Kekerasan struktural mengacu pada setiap skenario di mana a tatanan sosial melanggengkan ketidaksetaraan, menyebabkan penderitaan yang bisa dihindari. Dalam mempelajari kekerasan struktural, kami mengkaji bagaimana struktur sosial dapat memiliki dampak negatif yang tidak proporsional pada kelompok dan komunitas tertentu.
Konsep kekerasan struktural memberi kita cara untuk mempertimbangkan bagaimana dan dengan cara apa dampak negatif tersebut terjadi. Serta apa yang bisa dilakukan untuk mengurangi kerusakan tersebut.
lihat lebih banyak
Kinerja guru adalah faktor kunci untuk inklusi penuh siswa…

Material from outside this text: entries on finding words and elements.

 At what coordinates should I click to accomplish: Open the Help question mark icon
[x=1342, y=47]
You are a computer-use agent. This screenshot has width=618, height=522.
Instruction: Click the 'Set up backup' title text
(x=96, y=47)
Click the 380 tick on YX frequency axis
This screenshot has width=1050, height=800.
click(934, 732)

Ageisme, wabah sosial yang membahayakan masa depan masyarakat Brasil
Istilah kekerasan struktural diciptakan oleh sosiolog Norwegia Johan Gultang. Dalam artikelnya tahun 1969, “Violence, Peace and Peace Research”, Gultang berpendapat bahwa kekerasan struktural menjelaskan kekuatan negatif lembaga sosial dan sistem organisasi sosial di antara masyarakat terpinggirkan.
Penting untuk membedakan konsep kekerasan Gultang dari istilah yang didefinisikan secara tradisional. Gultang mendefinisikan kekerasan struktural sebagai akar penyebab perbedaan antara potensi realitas masyarakat dan keadaan aktual mereka.
Misalnya, harapan hidup potensial pada populasi umum bisa jauh lebih tinggi daripada harapan hidup sebenarnya dari anggota kelompok yang kurang beruntung. Ini disebabkan oleh faktor-faktor seperti rasisme, ketimpangan ekonomi atau seksisme. Dalam contoh ini, perbedaan antara harapan hidup potensial dan aktual dihasilkan dari kekerasan struktural.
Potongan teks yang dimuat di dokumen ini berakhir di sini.